Task to carry out:
From the first line to the last, write out the records below exactly as they appear.

--- START ---

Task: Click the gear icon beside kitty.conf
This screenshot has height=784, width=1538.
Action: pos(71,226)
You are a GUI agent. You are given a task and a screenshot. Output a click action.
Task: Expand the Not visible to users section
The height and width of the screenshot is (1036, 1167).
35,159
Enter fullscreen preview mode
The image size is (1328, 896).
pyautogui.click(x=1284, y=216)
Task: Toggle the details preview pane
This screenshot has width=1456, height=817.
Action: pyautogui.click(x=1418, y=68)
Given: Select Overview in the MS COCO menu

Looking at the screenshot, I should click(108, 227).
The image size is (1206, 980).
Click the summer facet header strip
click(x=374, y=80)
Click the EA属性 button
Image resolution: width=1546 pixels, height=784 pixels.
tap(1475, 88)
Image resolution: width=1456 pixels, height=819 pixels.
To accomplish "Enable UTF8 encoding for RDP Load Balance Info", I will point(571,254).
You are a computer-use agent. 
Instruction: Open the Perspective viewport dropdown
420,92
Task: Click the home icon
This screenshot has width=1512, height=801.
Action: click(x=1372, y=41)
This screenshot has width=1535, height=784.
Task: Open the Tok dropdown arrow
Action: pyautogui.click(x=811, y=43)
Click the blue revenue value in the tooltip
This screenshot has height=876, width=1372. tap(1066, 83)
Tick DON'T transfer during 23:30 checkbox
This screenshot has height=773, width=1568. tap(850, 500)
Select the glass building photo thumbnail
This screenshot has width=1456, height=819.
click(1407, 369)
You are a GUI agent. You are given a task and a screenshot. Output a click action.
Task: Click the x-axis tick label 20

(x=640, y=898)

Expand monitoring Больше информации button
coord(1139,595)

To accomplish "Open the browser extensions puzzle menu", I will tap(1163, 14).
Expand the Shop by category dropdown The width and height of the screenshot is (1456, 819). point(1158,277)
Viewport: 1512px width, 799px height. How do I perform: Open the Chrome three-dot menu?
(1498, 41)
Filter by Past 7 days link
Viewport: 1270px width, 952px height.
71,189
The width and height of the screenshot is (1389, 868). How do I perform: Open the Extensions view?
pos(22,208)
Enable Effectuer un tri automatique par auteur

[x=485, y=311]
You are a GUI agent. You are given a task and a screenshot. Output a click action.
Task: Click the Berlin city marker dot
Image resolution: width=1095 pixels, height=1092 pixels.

--- END ---

Answer to this task:
Task: Click the gear icon beside kitty.conf
This screenshot has height=784, width=1538.
Action: pos(71,226)
You are a GUI agent. You are given a task and a screenshot. Output a click action.
Task: Expand the Not visible to users section
The height and width of the screenshot is (1036, 1167).
35,159
Enter fullscreen preview mode
The image size is (1328, 896).
pyautogui.click(x=1284, y=216)
Task: Toggle the details preview pane
This screenshot has width=1456, height=817.
Action: pyautogui.click(x=1418, y=68)
Given: Select Overview in the MS COCO menu

Looking at the screenshot, I should click(108, 227).
The image size is (1206, 980).
Click the summer facet header strip
click(x=374, y=80)
Click the EA属性 button
Image resolution: width=1546 pixels, height=784 pixels.
tap(1475, 88)
Image resolution: width=1456 pixels, height=819 pixels.
To accomplish "Enable UTF8 encoding for RDP Load Balance Info", I will point(571,254).
You are a computer-use agent. 
Instruction: Open the Perspective viewport dropdown
420,92
Task: Click the home icon
This screenshot has width=1512, height=801.
Action: click(x=1372, y=41)
This screenshot has width=1535, height=784.
Task: Open the Tok dropdown arrow
Action: pyautogui.click(x=811, y=43)
Click the blue revenue value in the tooltip
This screenshot has height=876, width=1372. tap(1066, 83)
Tick DON'T transfer during 23:30 checkbox
This screenshot has height=773, width=1568. tap(850, 500)
Select the glass building photo thumbnail
This screenshot has width=1456, height=819.
click(1407, 369)
You are a GUI agent. You are given a task and a screenshot. Output a click action.
Task: Click the x-axis tick label 20

(x=640, y=898)

Expand monitoring Больше информации button
coord(1139,595)

To accomplish "Open the browser extensions puzzle menu", I will tap(1163, 14).
Expand the Shop by category dropdown The width and height of the screenshot is (1456, 819). point(1158,277)
Viewport: 1512px width, 799px height. How do I perform: Open the Chrome three-dot menu?
(1498, 41)
Filter by Past 7 days link
Viewport: 1270px width, 952px height.
71,189
The width and height of the screenshot is (1389, 868). How do I perform: Open the Extensions view?
pos(22,208)
Enable Effectuer un tri automatique par auteur

[x=485, y=311]
You are a GUI agent. You are given a task and a screenshot. Output a click action.
Task: Click the Berlin city marker dot
Image resolution: width=1095 pixels, height=1092 pixels.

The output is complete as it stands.